Over the holidays, a news item caught my eye: SugarSync has stopped giving away free storage.
It's the hallmark of any new technology or developing area of business:
- Someone comes up with something new.
- Many other players pile into the new space.
- Some time passes
- Players that can't make money (or generate the growth numbers they want) leave the new field and the space consolidates.
- The consolidation can go down to just a few companies. Those companies do not always include the one that created the space.

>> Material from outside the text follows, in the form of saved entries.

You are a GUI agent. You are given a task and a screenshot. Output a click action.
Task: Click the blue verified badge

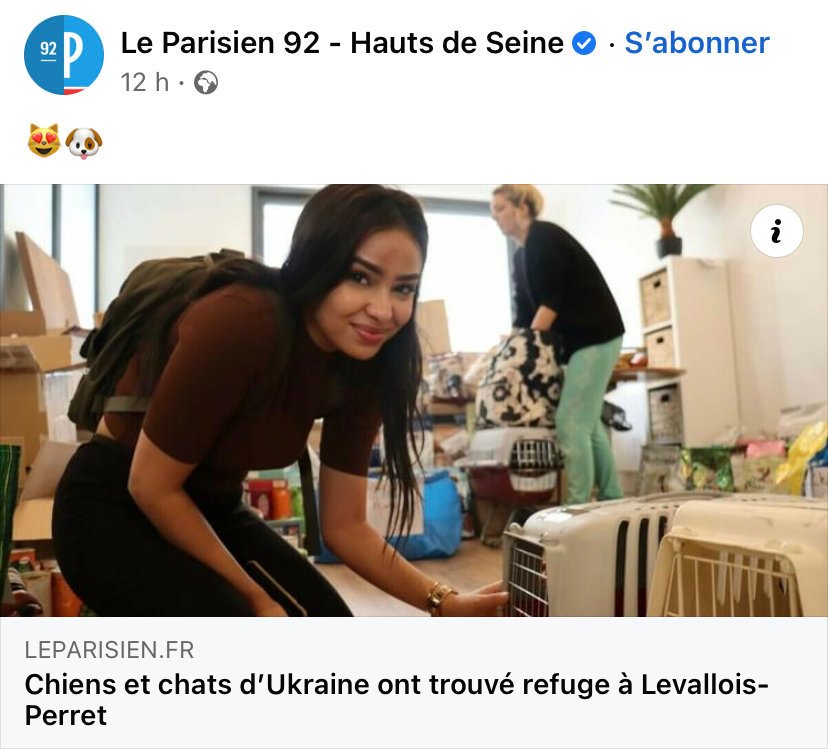585,43
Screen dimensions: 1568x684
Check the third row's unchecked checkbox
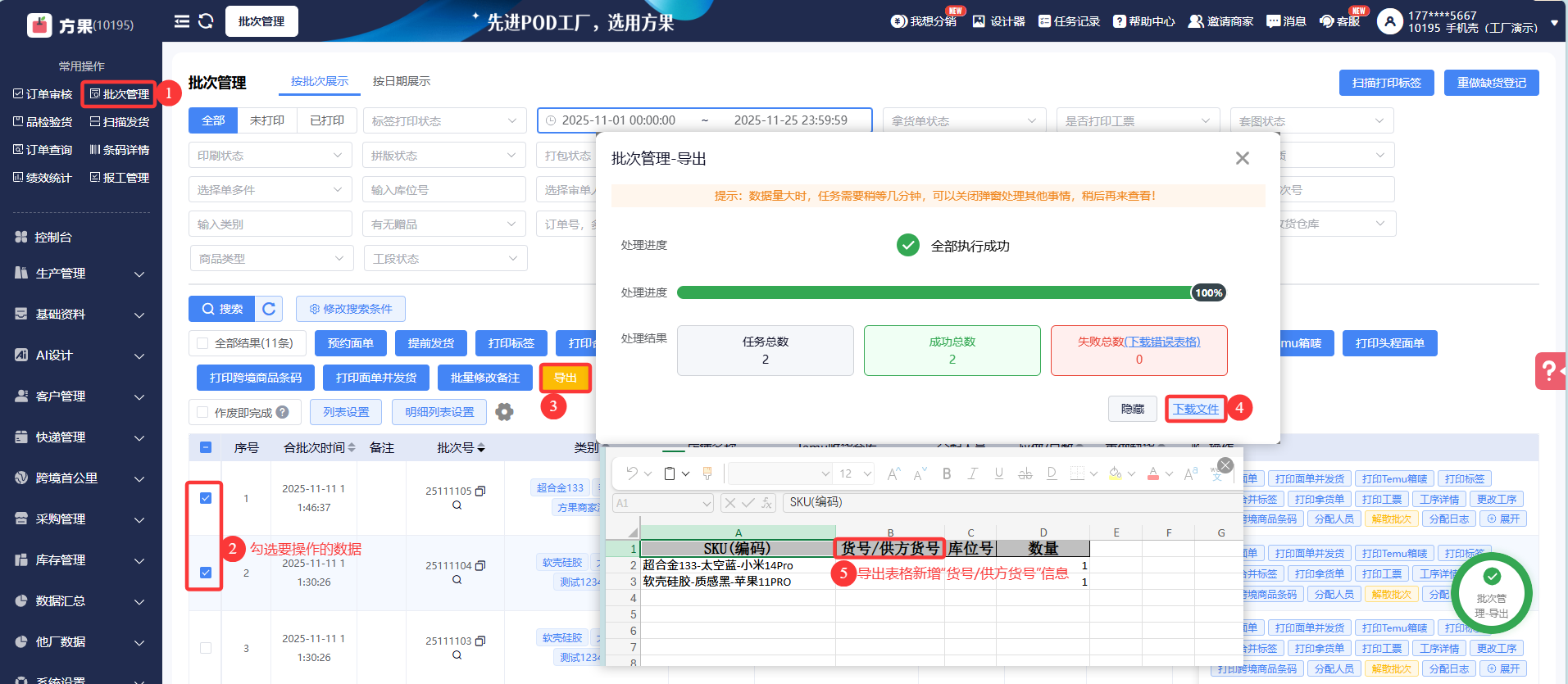tap(206, 648)
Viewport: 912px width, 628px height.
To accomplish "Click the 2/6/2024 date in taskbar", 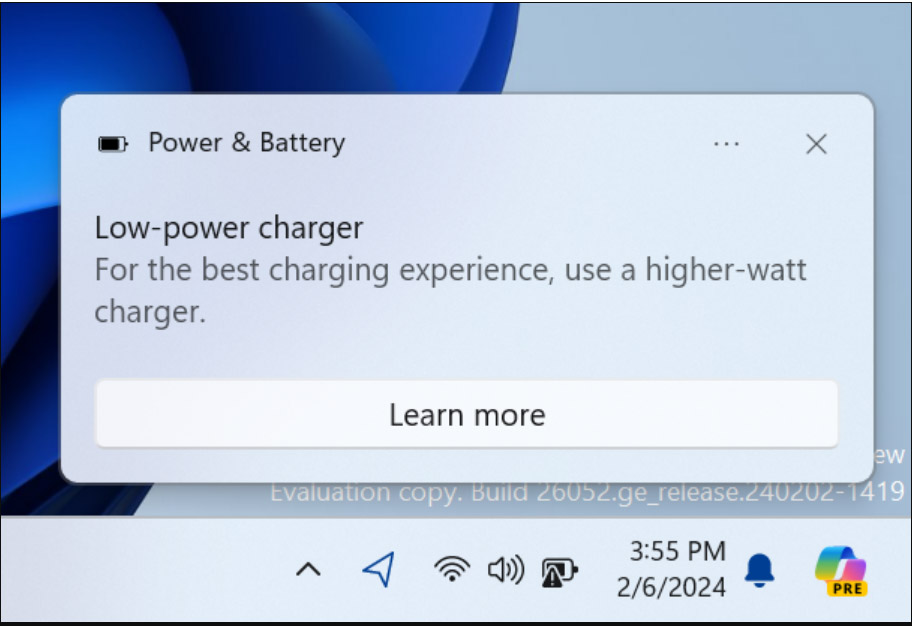I will point(671,587).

We have seen this with cars (in the first part of the 20th century, there were hundreds of small manufacturers in the US alone. now there are only two behemoths that are headquartered here and a few dozen firms based overseas). Other technologies (radio, television, ISPs, RDBMs, hard drives, and personal computers to name a few) and business areas (department stores, malls, convenience stores, hardware stores) have gone through the same evolution.
In the case of consumer-oriented, internet-based, replicated storage, I believe that DropBox was first and SugarSync followed. (I'm ignoring things like rcp, unison and such. Even though they have been available for decades in some cases, they never caught on past the sysadmin or power *nix user crowd.) With SugarSync changing it's business model, I can't help but wonder if we are seeing more evidence in "the internet" turning away from the free-for-all model (so to speak) to the same old charge-'em-at-the-door model that we've seen for generations. Periods of consolidation can presage increased profitability for the survivors.
A few years ago, I was an avid SugarSync user. I used their Windows and Android clients. I chose SugarSync over DropBox, Box, Skydrive and Mesh because SugarSync had an Android client and a the most liberal policy with respect to free space. IOW, they gave away more GB than their competitors.
At some point, the Android client stopped syncing my photos properly. At that time, both Google Drive and Microsoft Skydrive became viable alternatives. I need Google and Microsoft for other reasons, so SugarSync was the odd man out. I retired my SugarSync clients.
I would say that the best path for any of these small firms would be an acquisition by a larger player that already provides some sort of SaaS and supports multiple platforms. This leaves Apple and Microsoft out, but a consumer-focused organisation like Yahoo might do nicely. Amazon might find it easy to integrate SugarSync into their S3 storage offering and it might be worth something to them if the costs are right.